Records supplied:
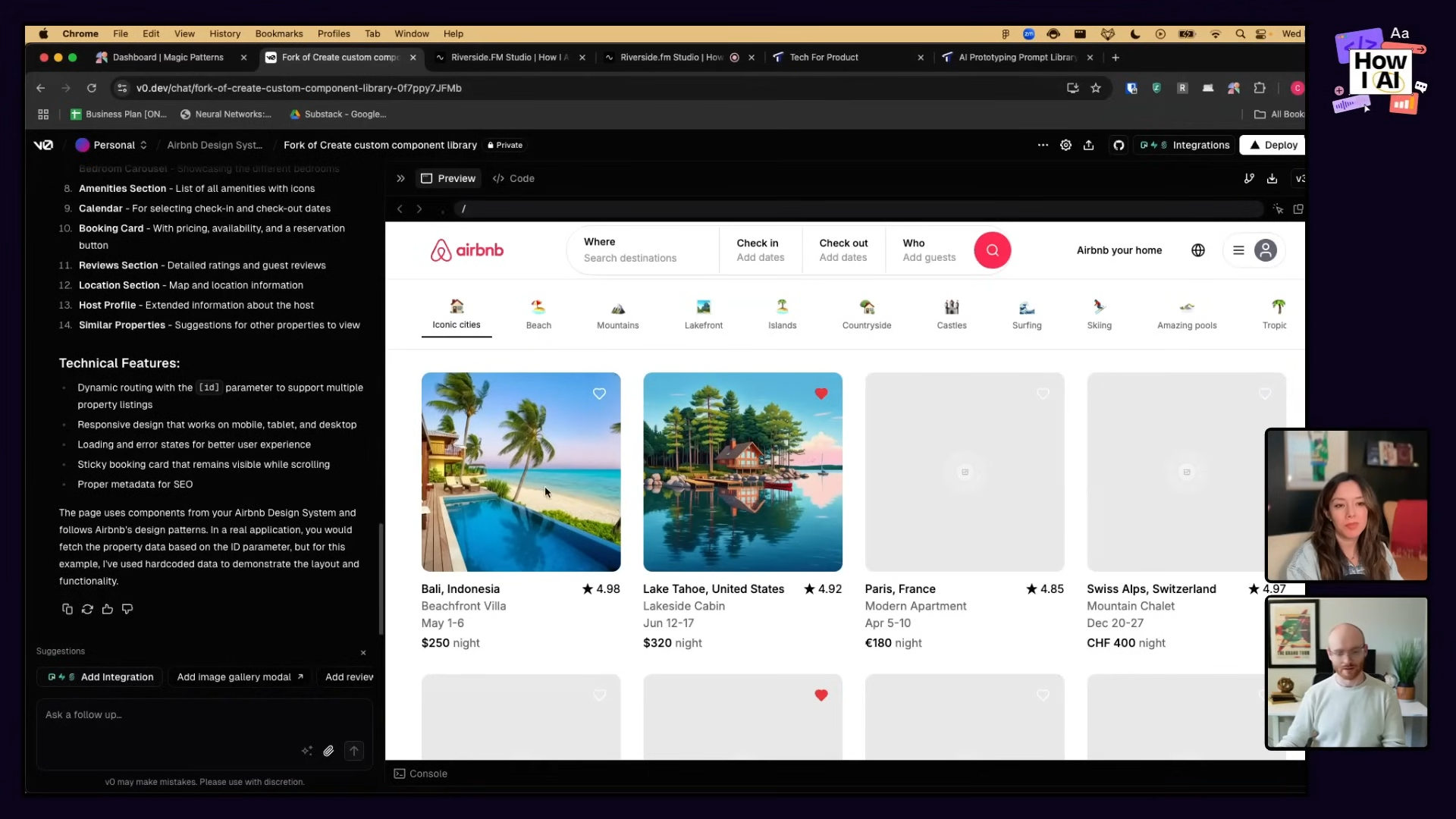Screen dimensions: 1456x819
Task: Select the Beach category tab
Action: 538,314
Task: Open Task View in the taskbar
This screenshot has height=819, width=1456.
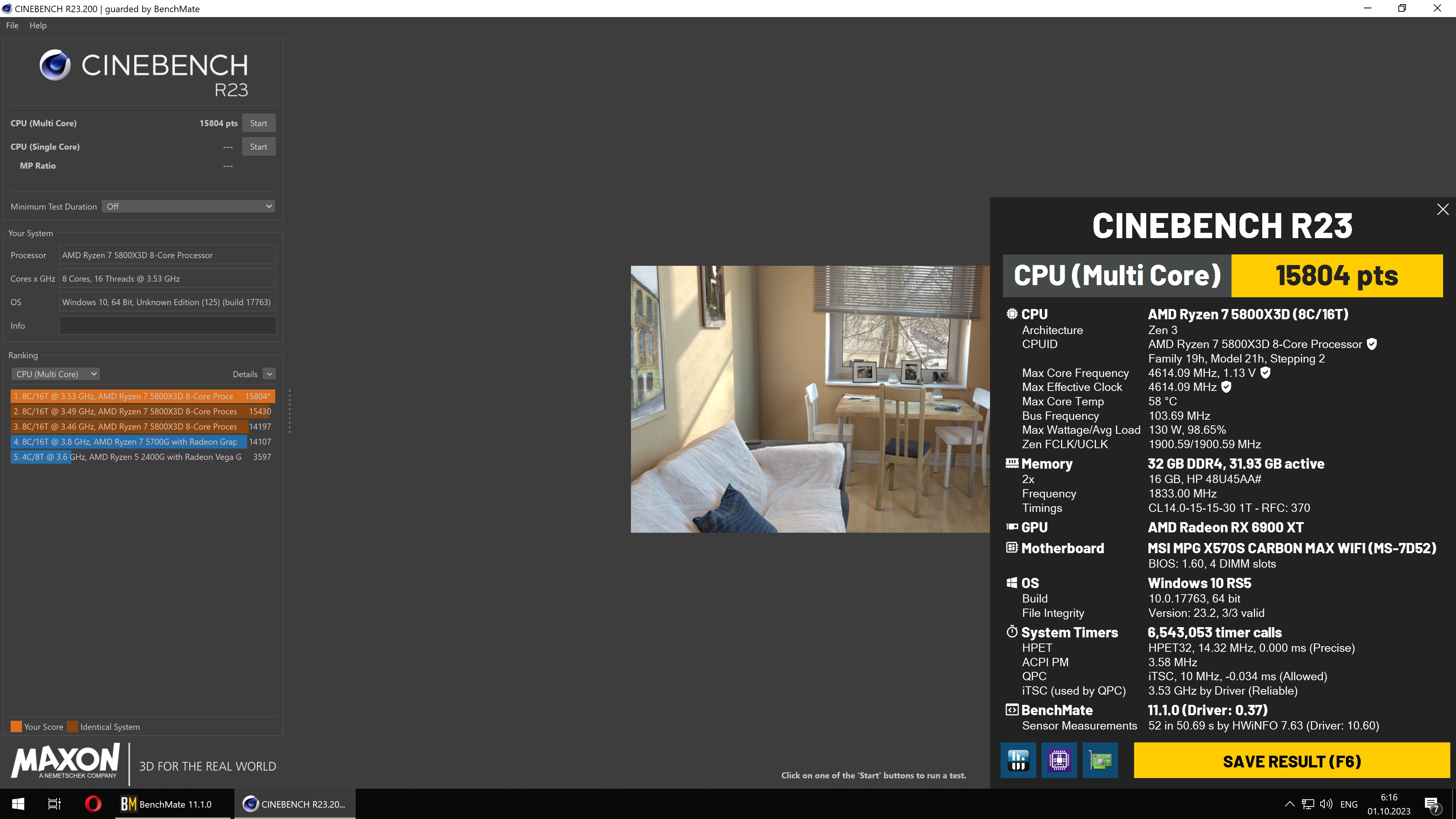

What is being asked: Reproduce exactly the lines from the one with "Task: Open Task View in the taskbar" to the bottom of the listing, both ends included, and nothing else. Skip the pictures.

Solved problem:
Task: Open Task View in the taskbar
This screenshot has height=819, width=1456.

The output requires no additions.